| SAN FRANCISCO
SAN FRANCISCO Like nearly 200 million other people around the world, Yahoo Inc co-founder David Filo has a Facebook account.
But if Filo and new CEO Carol Bartz have their way, the kinds of social networking features available on Facebook will become part of many Yahoo websites and allow their users to network with each other without using Facebook. The company hopes the strategy will help link its disparate properties, bringing more advertising dollars and growth.
Yahoo is turning up the volume on many of its communications and community features and building bridges between the collection of Yahoo sites that have at times operated like virtual islands.
"You start to introduce Yahoo users to other parts of Yahoo," said Filo.
Whether users warm to Yahoo's vision of the social Internet with the same zeal they have for social stalwarts like Facebook and News Corp's MySpace remains to be seen. But if Yahoo's social networking features catch on, advertisers will take note.
"People are spending time on Twitter and Facebook, but advertisers don't want to be there right now. That's the big issue," said JMP Securities analyst Sameet Sinha. "But Yahoo advertisers are already there."
LOTS OF PLACES TO GO
While Yahoo has scores of online properties ranging from fantasy sports services to celebrity gossip and financial sites, more than half of Yahoo users only use a handful of Yahoo's sites, the company says.
In the next several months Yahoo will begin rolling out new versions of its most popular products, from Yahoo Mail to the Yahoo home page. A thread of social media features, including a common user profile, list of friends and regular updates about friends, will tie the family of Yahoo properties together.
When an individual recommends a news story from the Yahoo homepage, uploads a photograph on Flickr or makes a trade on a fantasy baseball team from Yahoo sports, Yahoo will send an alert to a network of friends or contacts.
Yahoo is developing technology to broadcast roughly 100 types of such posts and actions.
Many of Yahoo's properties rank among the most popular on the Internet. Yahoo's homepage had 329 million unique visitors in February, according to research company comScore; Yahoo Mail had 282 million unique visitors in February, second to Microsoft HotMail.
And with Yahoo a distant No. 2 to Google Inc in Internet search and its revenue growth stalled, infusing its online content assets with social elements could provide a new path to growth.
Online content is more compelling with social media elements, says Allen Weiner, an analyst at industry research firm Gartner. Such content is better suited for advertising than traditional social networking sites, he says, where communications between users are the main event.

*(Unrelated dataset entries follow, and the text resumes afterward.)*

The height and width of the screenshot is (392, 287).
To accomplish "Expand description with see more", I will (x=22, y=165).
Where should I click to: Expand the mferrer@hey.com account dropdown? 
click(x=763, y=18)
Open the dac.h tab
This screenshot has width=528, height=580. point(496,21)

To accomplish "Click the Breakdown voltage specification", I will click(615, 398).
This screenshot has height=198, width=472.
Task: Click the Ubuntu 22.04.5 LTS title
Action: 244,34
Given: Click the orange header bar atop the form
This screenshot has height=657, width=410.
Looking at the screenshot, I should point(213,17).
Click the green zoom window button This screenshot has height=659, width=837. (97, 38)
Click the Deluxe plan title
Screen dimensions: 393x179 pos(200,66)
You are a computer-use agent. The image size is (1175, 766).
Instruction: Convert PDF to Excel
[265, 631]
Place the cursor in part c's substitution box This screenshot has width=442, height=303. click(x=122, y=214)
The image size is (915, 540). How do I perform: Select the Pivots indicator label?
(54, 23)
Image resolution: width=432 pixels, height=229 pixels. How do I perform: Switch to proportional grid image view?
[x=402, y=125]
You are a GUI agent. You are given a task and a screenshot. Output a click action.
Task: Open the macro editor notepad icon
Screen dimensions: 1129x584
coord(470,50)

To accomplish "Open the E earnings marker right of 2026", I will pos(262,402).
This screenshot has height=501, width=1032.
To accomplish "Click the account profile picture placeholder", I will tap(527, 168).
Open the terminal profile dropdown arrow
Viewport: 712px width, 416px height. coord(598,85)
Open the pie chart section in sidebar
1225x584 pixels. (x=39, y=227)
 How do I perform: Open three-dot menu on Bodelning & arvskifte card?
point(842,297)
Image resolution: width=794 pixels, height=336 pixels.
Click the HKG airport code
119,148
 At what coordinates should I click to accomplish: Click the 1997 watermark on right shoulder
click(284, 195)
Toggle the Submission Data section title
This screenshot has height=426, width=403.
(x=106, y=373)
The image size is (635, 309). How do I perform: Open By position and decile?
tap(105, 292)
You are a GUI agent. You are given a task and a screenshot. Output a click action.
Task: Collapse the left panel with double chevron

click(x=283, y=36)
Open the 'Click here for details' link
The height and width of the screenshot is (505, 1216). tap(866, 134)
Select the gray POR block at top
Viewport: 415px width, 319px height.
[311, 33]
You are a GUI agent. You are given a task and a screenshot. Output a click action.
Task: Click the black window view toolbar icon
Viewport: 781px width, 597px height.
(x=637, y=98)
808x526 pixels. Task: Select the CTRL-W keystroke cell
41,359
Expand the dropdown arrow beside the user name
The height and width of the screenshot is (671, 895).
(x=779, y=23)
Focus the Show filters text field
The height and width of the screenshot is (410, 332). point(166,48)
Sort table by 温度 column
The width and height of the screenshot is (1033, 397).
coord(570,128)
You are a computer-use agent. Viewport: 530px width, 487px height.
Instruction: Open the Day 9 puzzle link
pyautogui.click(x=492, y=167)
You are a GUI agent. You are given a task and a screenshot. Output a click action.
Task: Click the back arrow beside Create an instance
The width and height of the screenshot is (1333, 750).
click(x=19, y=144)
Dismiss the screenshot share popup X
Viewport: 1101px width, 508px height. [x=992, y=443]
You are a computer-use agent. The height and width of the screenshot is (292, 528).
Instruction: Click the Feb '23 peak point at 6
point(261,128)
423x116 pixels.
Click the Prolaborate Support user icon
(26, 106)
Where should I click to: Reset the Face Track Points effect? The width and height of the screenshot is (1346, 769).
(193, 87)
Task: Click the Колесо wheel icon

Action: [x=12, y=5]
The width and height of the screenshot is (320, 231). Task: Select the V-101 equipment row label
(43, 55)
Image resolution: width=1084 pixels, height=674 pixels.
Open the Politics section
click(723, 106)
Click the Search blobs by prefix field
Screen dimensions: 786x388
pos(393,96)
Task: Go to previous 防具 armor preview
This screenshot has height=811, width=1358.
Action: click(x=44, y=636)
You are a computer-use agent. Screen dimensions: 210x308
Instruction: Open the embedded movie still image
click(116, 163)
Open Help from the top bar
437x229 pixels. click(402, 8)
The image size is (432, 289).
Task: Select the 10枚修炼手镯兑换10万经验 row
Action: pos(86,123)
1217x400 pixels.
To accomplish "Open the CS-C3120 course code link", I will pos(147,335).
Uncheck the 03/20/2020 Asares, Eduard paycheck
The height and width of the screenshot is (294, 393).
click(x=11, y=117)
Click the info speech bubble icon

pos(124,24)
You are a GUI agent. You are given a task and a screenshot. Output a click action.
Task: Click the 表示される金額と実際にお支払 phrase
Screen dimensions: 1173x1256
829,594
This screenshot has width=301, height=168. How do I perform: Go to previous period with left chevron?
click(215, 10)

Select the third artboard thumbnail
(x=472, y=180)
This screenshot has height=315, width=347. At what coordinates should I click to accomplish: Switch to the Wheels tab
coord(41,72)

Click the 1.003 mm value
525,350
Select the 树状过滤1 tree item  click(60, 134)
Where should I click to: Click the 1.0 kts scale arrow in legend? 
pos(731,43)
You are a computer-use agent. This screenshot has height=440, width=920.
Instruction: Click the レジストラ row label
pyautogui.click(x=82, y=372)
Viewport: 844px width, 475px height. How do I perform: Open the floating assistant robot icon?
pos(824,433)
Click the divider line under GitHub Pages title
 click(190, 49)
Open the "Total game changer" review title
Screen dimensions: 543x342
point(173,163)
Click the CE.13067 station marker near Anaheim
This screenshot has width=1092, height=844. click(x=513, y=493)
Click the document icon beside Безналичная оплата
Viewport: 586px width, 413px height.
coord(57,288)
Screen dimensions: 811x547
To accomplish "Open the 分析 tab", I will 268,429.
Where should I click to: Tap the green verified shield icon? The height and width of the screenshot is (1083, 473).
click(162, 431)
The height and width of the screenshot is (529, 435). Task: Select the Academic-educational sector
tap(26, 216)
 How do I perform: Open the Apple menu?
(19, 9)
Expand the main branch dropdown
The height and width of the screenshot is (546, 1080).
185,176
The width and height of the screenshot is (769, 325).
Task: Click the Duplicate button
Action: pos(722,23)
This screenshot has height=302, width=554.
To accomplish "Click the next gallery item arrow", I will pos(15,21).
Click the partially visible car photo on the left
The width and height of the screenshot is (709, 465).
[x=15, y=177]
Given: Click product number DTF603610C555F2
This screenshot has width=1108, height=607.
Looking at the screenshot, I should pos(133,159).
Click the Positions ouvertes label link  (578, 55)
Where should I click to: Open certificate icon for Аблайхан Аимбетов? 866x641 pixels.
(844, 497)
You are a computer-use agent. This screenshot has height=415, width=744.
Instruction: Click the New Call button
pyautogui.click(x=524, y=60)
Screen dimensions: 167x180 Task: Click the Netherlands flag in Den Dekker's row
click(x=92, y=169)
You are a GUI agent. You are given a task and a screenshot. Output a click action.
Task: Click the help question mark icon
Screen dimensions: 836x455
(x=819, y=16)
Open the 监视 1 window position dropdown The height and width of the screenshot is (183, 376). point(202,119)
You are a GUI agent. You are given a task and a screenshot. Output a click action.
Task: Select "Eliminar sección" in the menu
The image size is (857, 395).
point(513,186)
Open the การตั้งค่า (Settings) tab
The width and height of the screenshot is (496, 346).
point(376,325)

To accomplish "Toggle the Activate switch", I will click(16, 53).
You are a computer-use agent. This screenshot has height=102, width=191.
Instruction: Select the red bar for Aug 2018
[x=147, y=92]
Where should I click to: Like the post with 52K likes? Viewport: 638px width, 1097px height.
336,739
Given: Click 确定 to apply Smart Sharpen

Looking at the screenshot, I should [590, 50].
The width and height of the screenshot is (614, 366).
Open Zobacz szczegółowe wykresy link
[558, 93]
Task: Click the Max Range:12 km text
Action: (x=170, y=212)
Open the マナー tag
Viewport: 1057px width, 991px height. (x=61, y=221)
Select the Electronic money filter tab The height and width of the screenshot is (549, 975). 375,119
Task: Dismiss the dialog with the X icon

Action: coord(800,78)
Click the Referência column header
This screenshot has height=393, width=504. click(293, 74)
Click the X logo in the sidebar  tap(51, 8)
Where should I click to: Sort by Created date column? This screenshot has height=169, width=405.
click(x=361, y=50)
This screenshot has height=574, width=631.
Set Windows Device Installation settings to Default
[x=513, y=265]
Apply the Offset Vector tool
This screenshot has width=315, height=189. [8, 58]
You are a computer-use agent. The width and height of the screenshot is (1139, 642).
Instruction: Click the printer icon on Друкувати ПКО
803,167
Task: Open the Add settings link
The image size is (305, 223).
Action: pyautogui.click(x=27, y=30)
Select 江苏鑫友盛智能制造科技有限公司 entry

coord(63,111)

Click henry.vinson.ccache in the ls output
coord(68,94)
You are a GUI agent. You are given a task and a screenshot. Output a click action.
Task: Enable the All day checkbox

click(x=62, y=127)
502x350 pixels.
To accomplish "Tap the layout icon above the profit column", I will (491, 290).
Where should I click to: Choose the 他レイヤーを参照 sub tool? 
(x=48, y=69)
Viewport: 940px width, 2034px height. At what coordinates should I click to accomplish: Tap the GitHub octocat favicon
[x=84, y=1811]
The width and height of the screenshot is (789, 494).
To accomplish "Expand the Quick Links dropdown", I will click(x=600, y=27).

YAHOO -- SEARCH OR SOCIAL?
Yahoo has a lot of balls in the air -- and hungry rivals.
Its efforts come as social networking is increasingly getting noticed by established Internet and media companies. Last week, media reports whipped up speculation that Google was in talks to acquire microblogging service Twitter, though neither company has confirmed the reports.
While Yahoo's plan to become more social predates Bartz' arrival in January, people at the company say she has fast-tracked the initiative.
"She really instilled a sense of urgency that this is critical to our success going forward," said Neal Sample, Yahoo's Vice President of Social Platforms.
The scope of products to be included in the project has been broadened by Bartz, and Sample's team has been given extra resources as Bartz has shuttered underperforming Yahoo properties.
Yahoo expects the stream of news updates will also increasingly feature events that occur at outside Web sites that partner with Yahoo. And a forthcoming version of Yahoo mail, currently in beta testing, will be opened to outside software applications that use a contact list to create social capabilities beyond simple news updates.
Developing the social transformation on a large scale won't be easy, particularly given Yahoo's spotty product development track record in recent years, analysts say, though Bartz's recent internal management reorganization should help.
Yahoo still needs to figure out how to turn on the new social features without triggering an avalanche of information onto its users, many of whom already receive frequent updates about their friends' activities on services like Facebook and Twitter and may not necessarily want another such feed.
The company is taking a deliberate approach, said Filo.
Now Yahoo needs to prove to its users and investors that it has found the right approach.